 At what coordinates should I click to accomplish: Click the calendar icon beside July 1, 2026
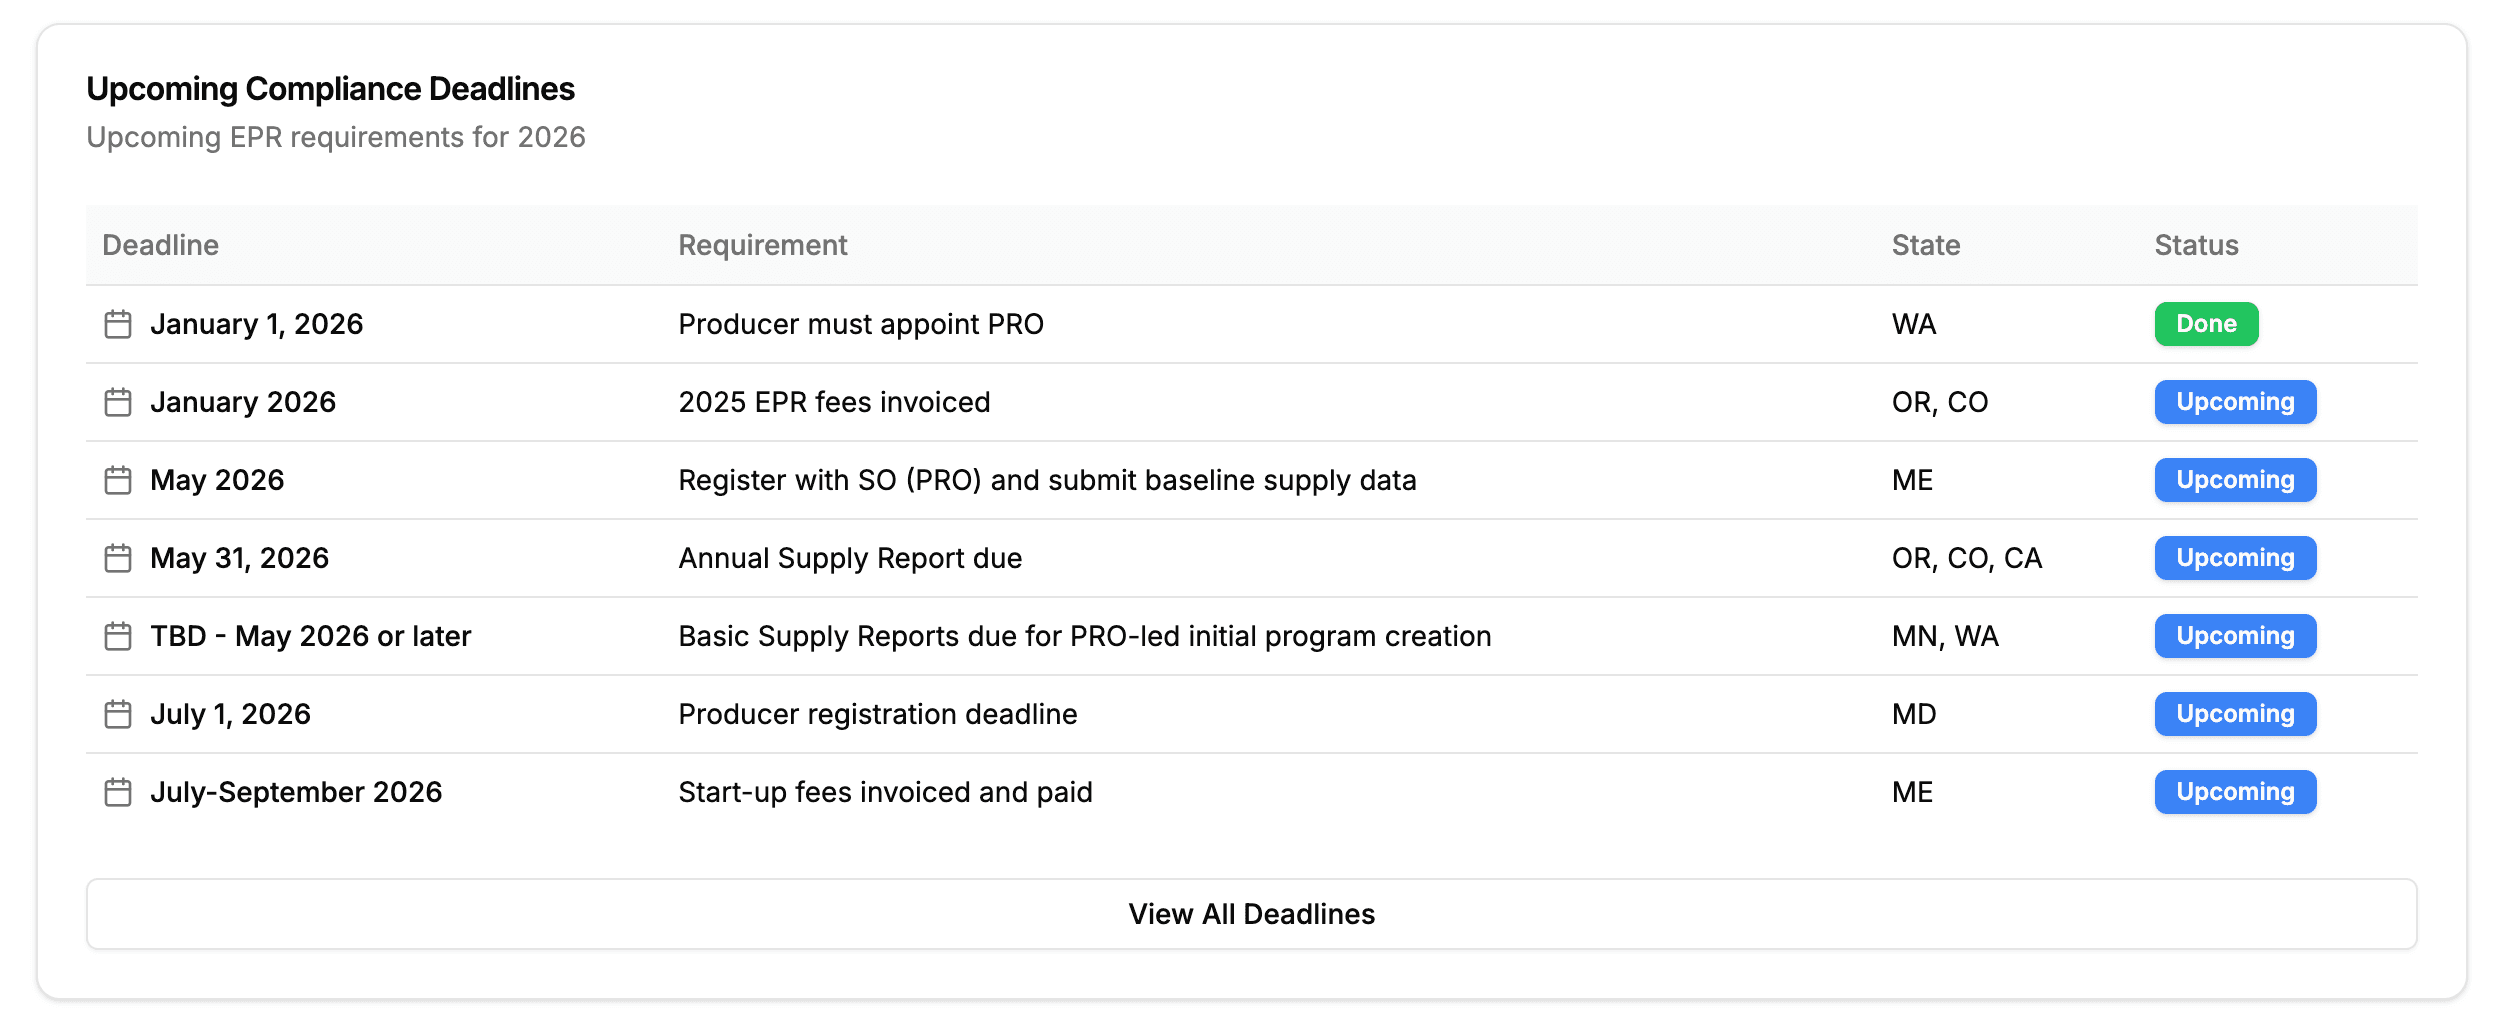(117, 713)
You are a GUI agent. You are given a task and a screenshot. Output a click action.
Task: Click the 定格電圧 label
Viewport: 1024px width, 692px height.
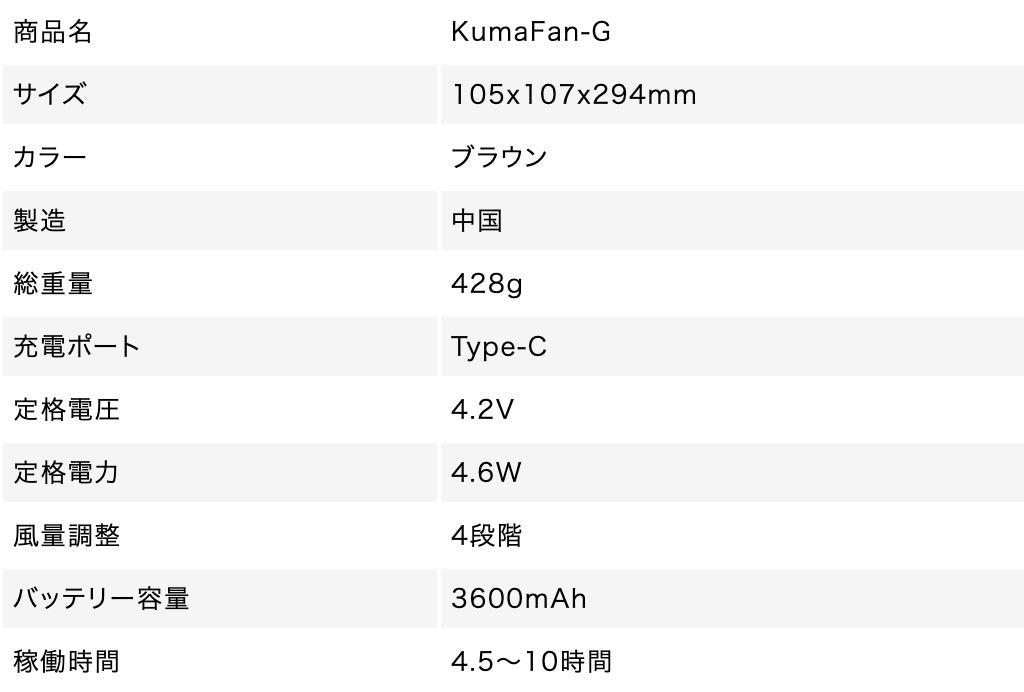coord(66,410)
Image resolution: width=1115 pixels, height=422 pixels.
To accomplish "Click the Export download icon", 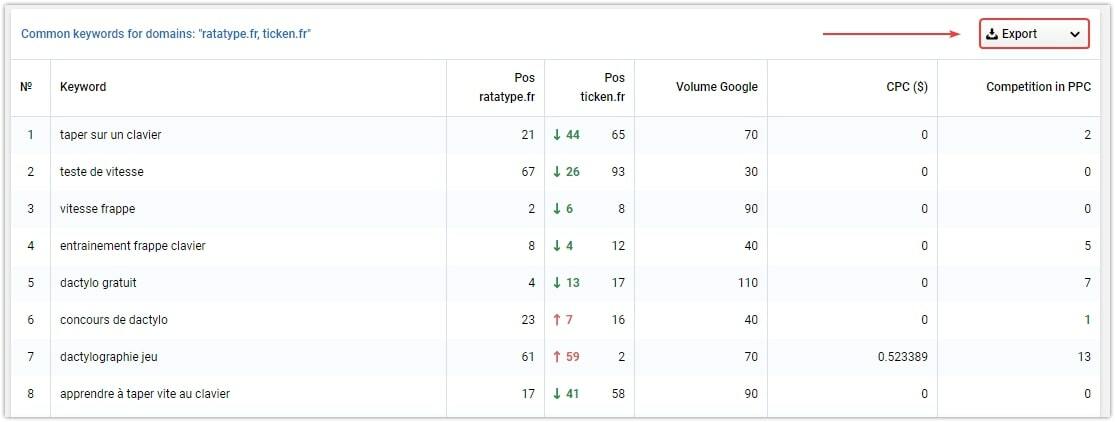I will coord(993,34).
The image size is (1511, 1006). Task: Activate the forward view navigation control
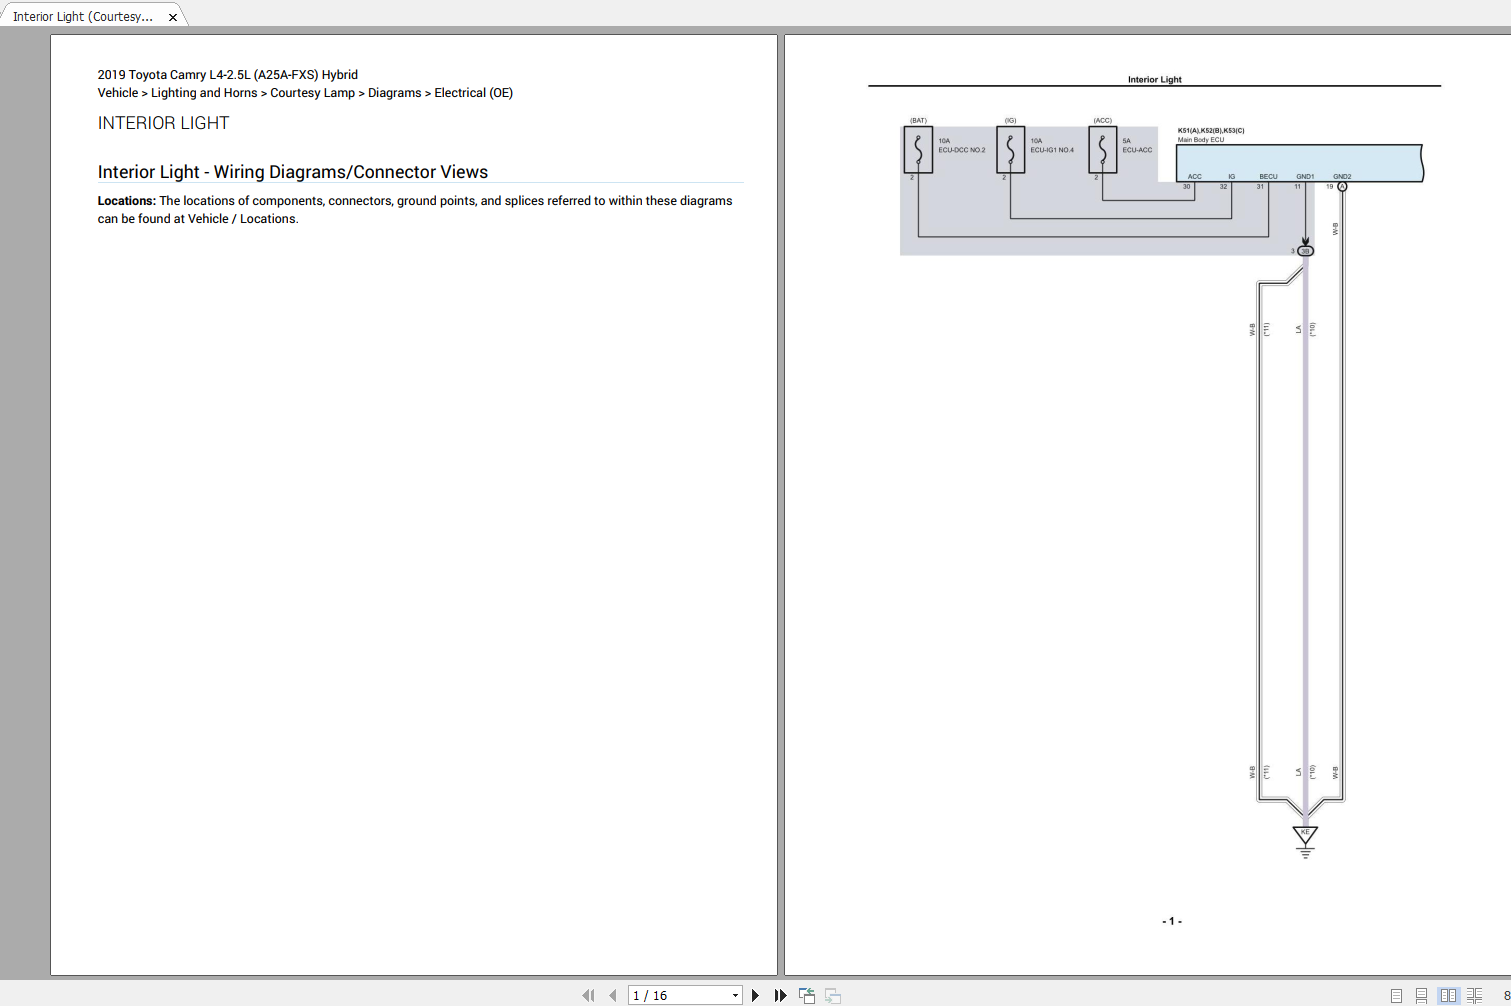831,995
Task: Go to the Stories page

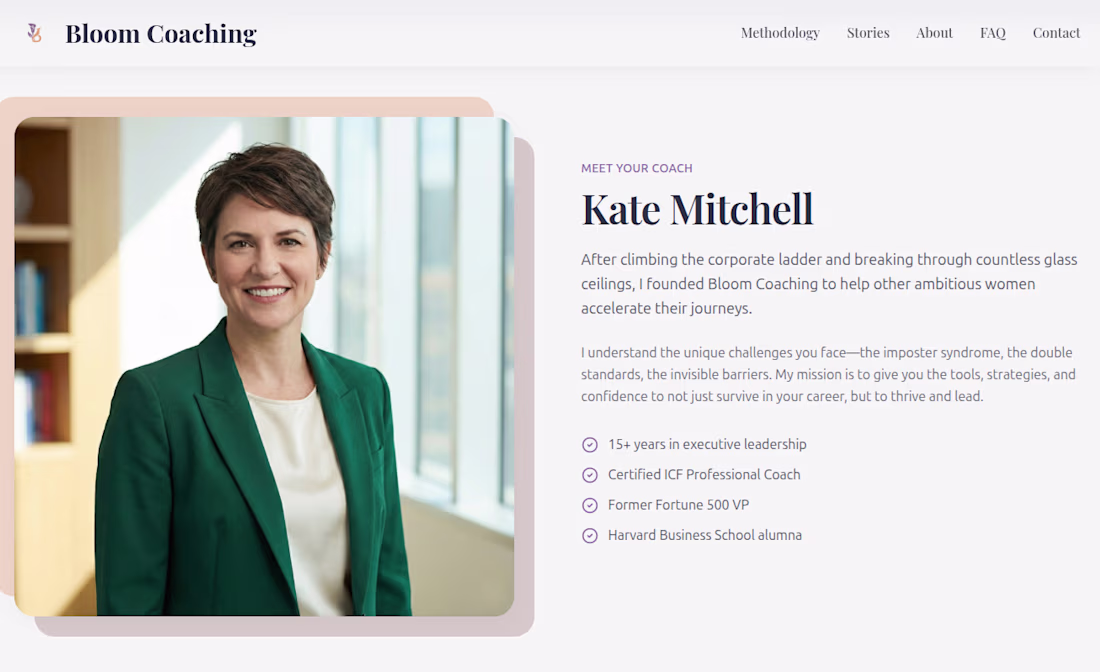Action: coord(868,33)
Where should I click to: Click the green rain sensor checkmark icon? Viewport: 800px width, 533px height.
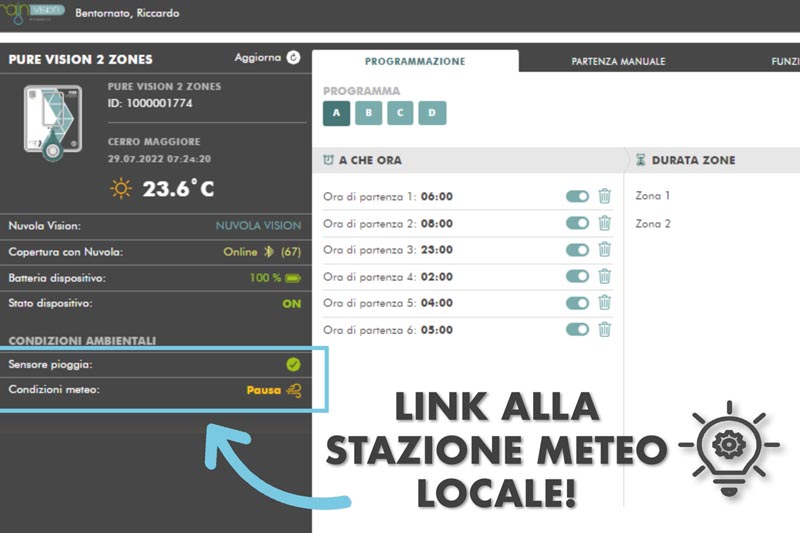tap(293, 365)
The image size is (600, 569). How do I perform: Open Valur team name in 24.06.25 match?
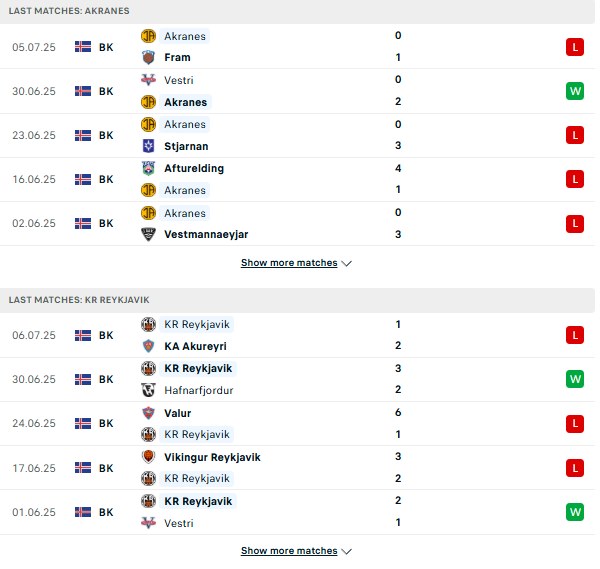pyautogui.click(x=178, y=413)
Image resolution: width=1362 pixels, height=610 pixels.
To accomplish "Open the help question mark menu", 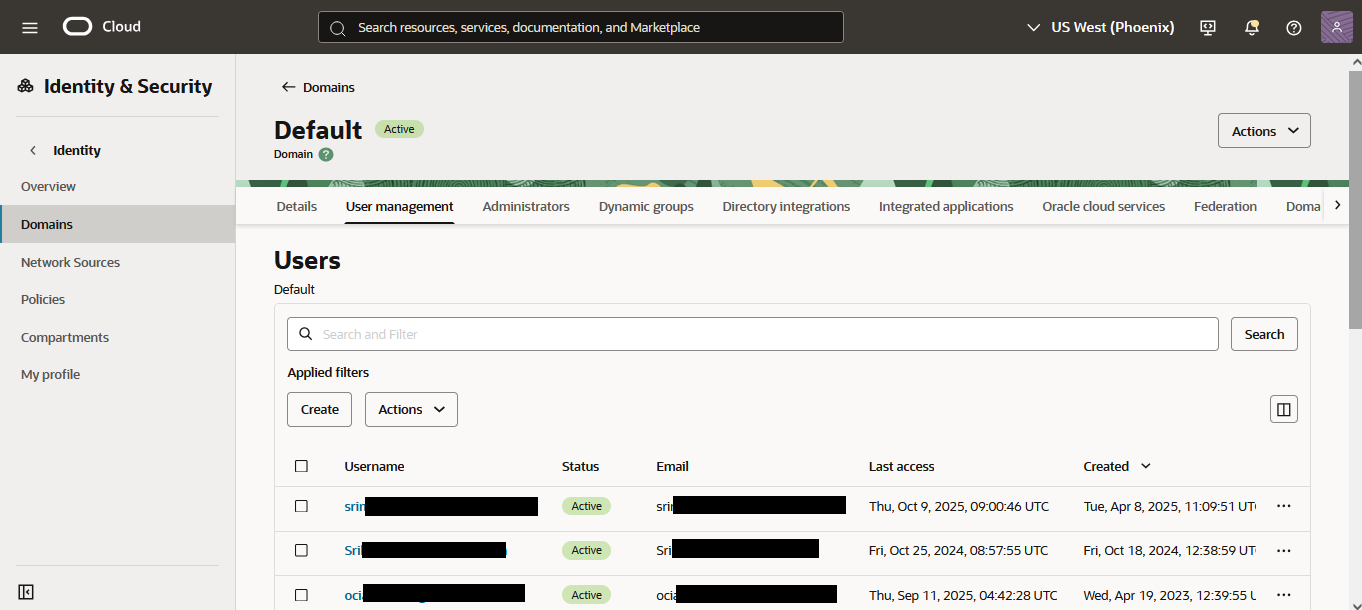I will pyautogui.click(x=1294, y=27).
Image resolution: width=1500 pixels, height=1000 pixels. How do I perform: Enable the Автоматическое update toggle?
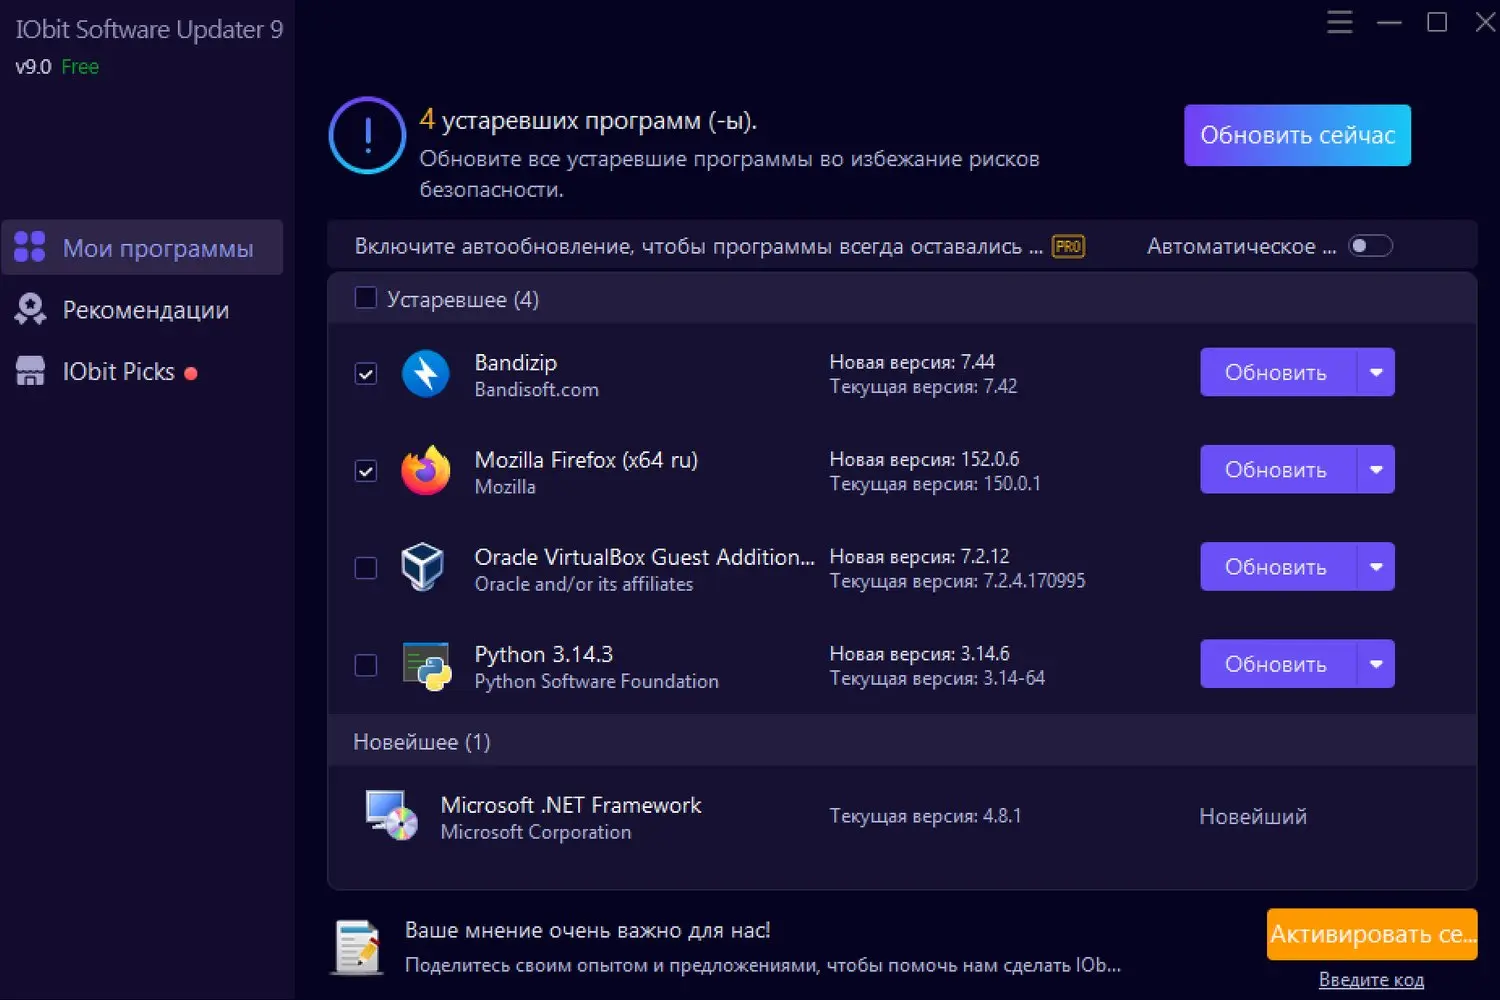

**SHORT PROBLEM**
Lay out as a numbered list the lines from the line with "The image size is (1511, 1006)." up to and including the line with "tap(293, 365)", skipping blank lines and omitting the pictures.

**COMPLETE OUTPUT**
1. The image size is (1511, 1006). Task: Activate the forward view navigation control
2. 831,995
3. Task: Go to the Stories page
4. Action: coord(868,33)
5. Where should I click to: Click the green rain sensor checkmark icon? Viewport: 800px width, 533px height.
6. tap(293, 365)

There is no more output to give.